What the exercise asks: Copy the rows from the line with "Expand the Debugger settings node" up to and including the line with "pyautogui.click(x=125, y=232)", word for word, and leave the pictures out of your copy.

The input:

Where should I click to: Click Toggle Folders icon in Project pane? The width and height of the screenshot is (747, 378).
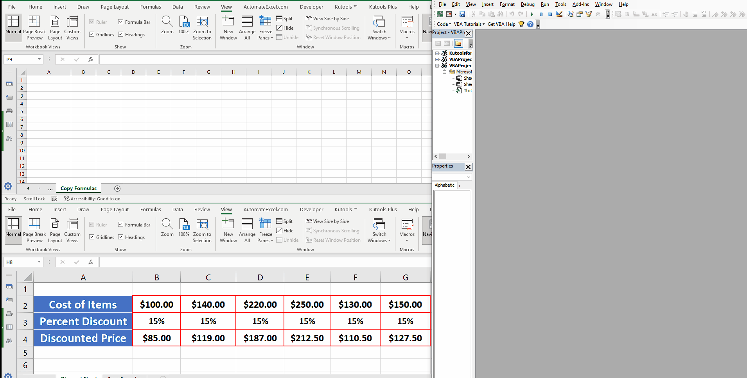[x=458, y=43]
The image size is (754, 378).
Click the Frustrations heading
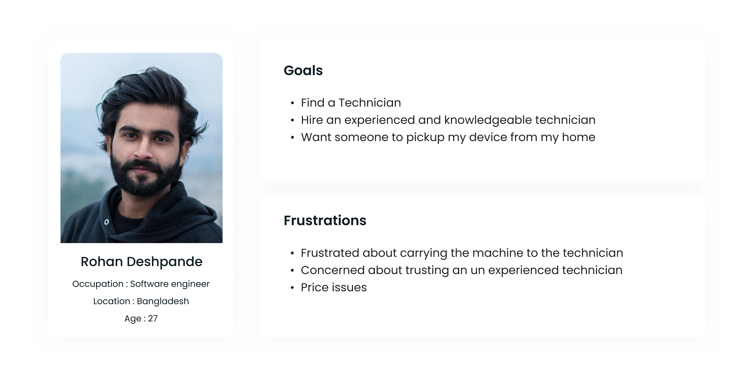tap(325, 220)
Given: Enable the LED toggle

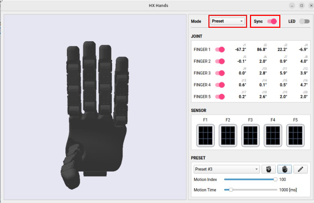Looking at the screenshot, I should click(x=304, y=21).
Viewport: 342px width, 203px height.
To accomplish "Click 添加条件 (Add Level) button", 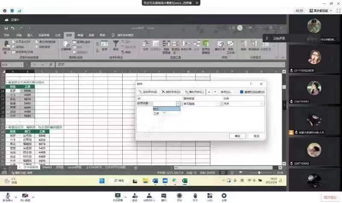I will pos(147,92).
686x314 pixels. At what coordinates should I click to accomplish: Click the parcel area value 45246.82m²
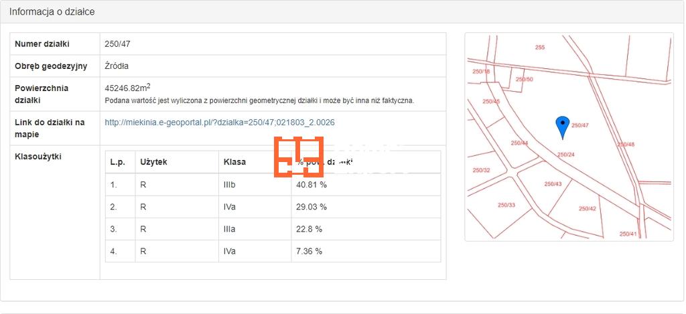pos(127,88)
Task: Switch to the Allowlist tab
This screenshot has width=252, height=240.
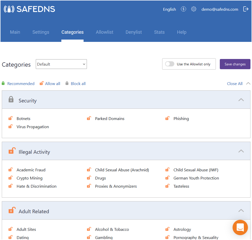Action: 105,32
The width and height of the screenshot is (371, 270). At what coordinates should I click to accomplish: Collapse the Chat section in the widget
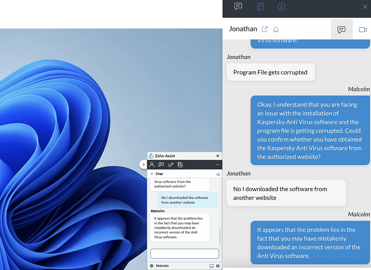152,174
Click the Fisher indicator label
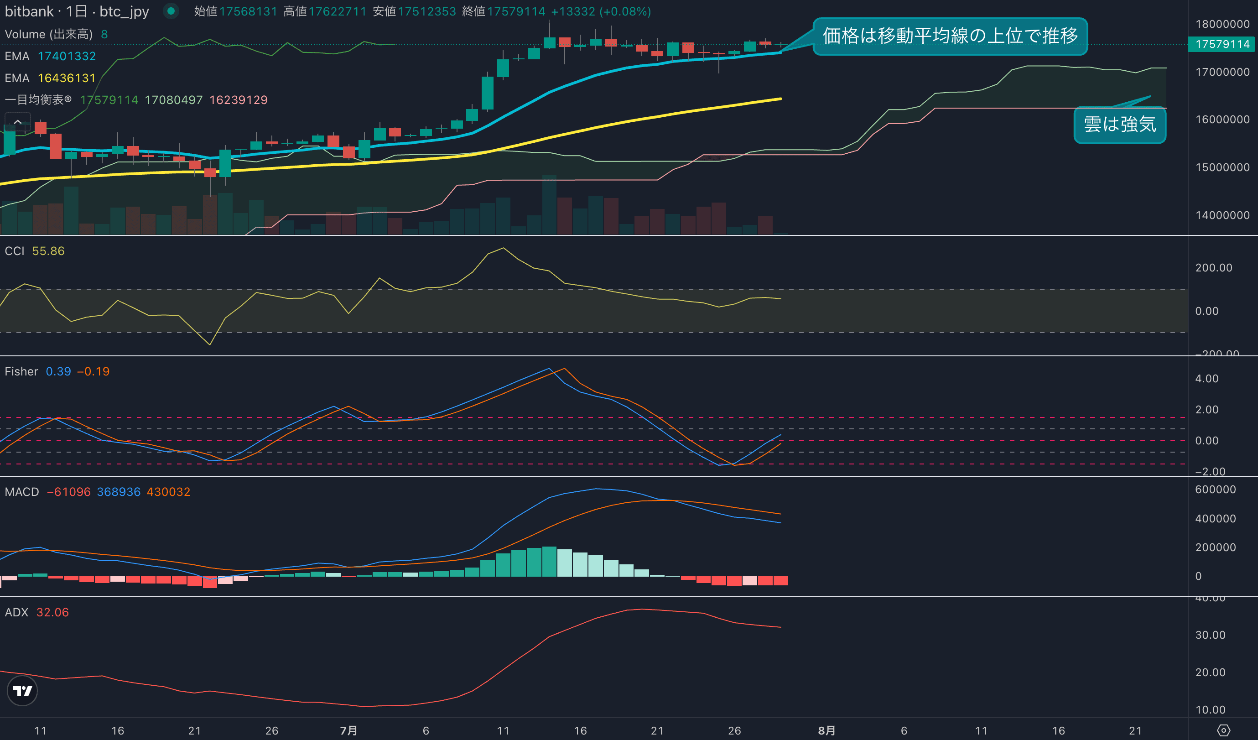This screenshot has height=740, width=1258. [x=21, y=371]
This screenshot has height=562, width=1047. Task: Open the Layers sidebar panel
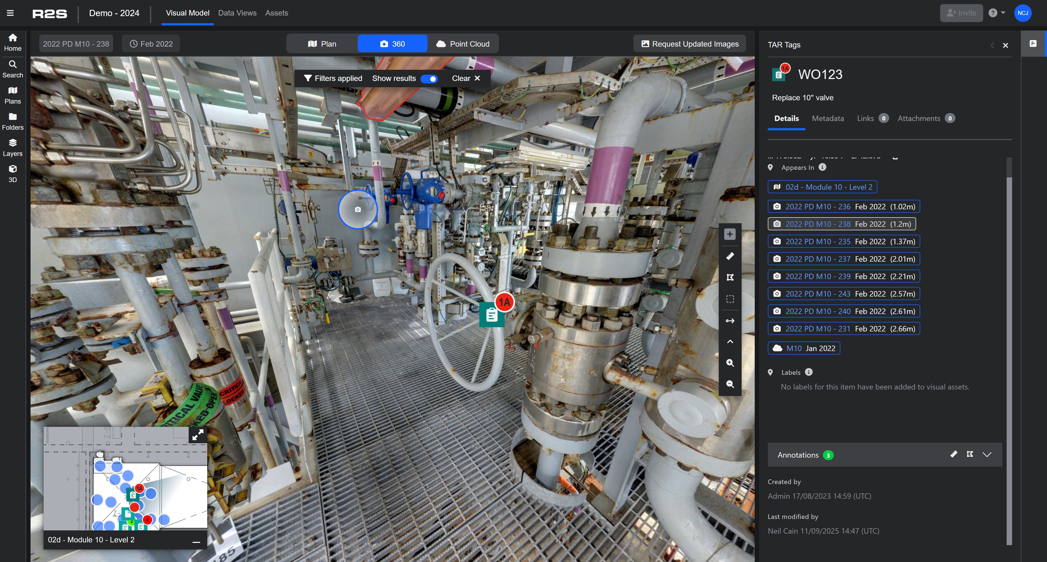(13, 147)
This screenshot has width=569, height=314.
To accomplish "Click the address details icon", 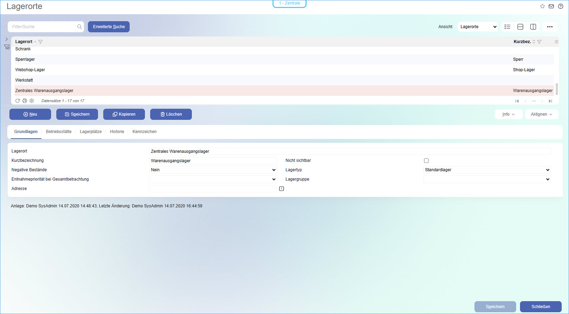I will [x=282, y=189].
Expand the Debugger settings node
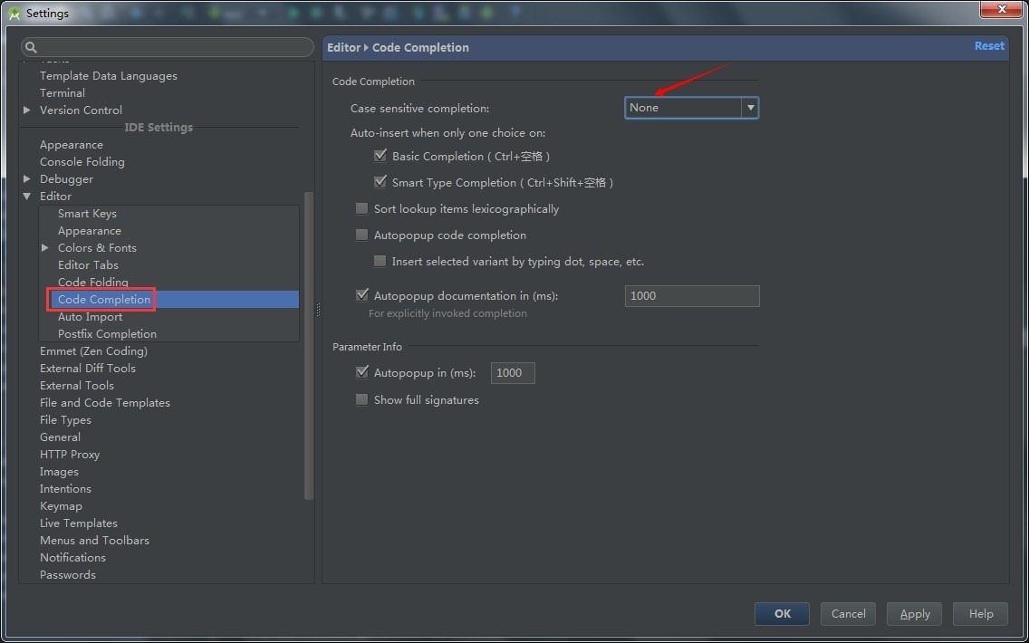The width and height of the screenshot is (1029, 643). 27,179
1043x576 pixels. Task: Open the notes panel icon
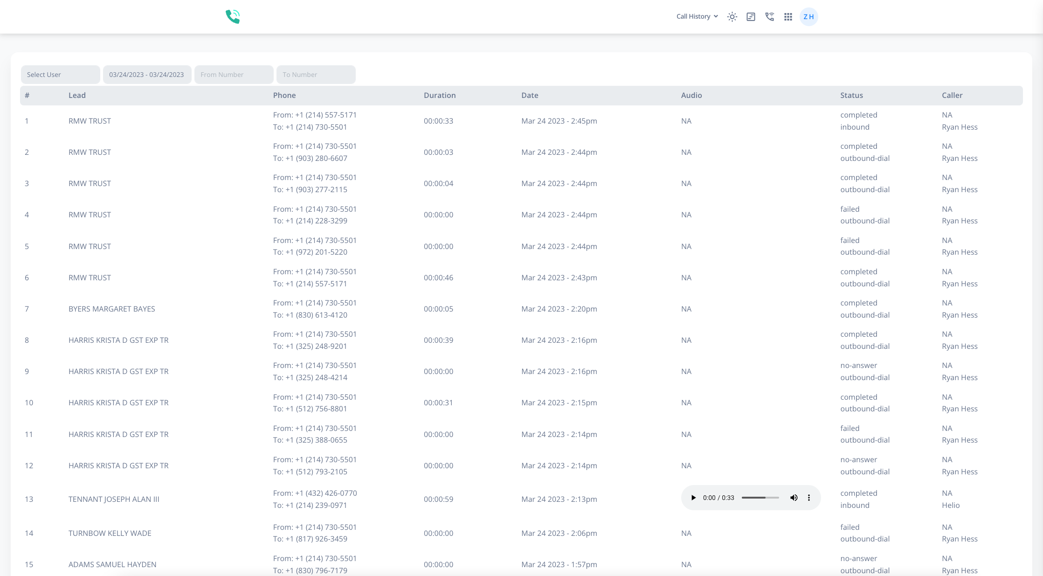(x=751, y=16)
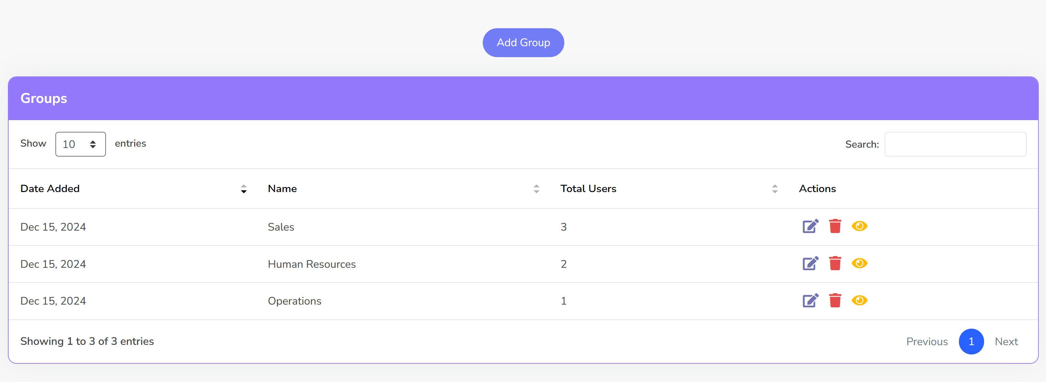Viewport: 1046px width, 382px height.
Task: Edit the Operations group
Action: [x=810, y=300]
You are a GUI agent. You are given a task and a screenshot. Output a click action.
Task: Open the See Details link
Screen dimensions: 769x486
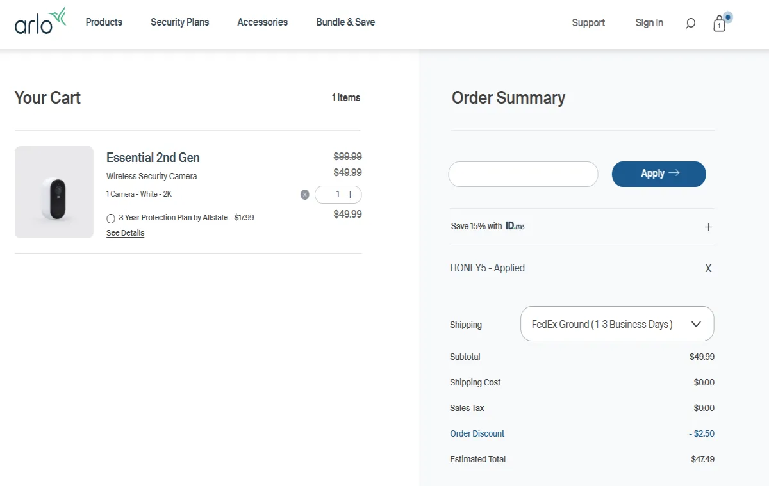pyautogui.click(x=125, y=232)
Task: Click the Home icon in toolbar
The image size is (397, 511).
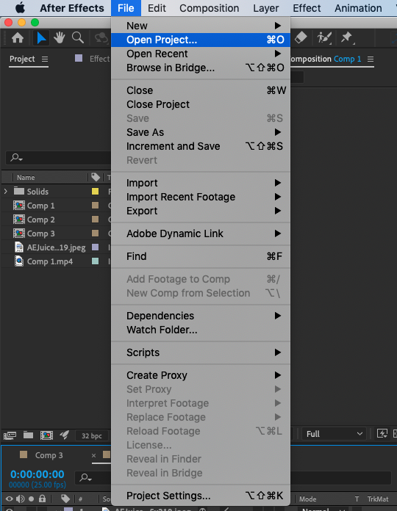Action: [18, 38]
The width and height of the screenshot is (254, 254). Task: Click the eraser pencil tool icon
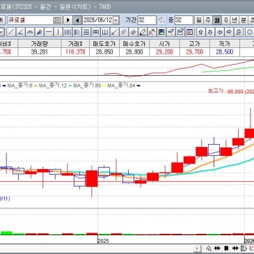click(x=143, y=32)
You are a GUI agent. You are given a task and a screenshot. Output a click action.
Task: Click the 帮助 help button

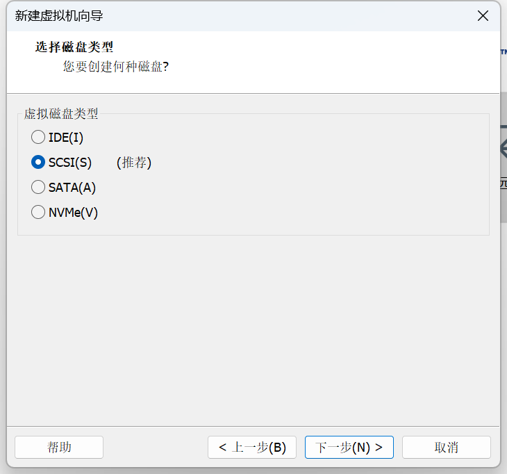pyautogui.click(x=59, y=447)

Output:
Expand the Debugger settings node
The width and height of the screenshot is (1029, 643). 27,179
1043x576 pixels. Task: Open the notes panel icon
(x=751, y=16)
Viewport: 1046px width, 382px height.
Task: Edit the Operations group
Action: [x=810, y=300]
You are a GUI agent. You are given a task and a screenshot. Output a click action.
Task: Open the See Details link
Screen dimensions: 769x486
pyautogui.click(x=125, y=232)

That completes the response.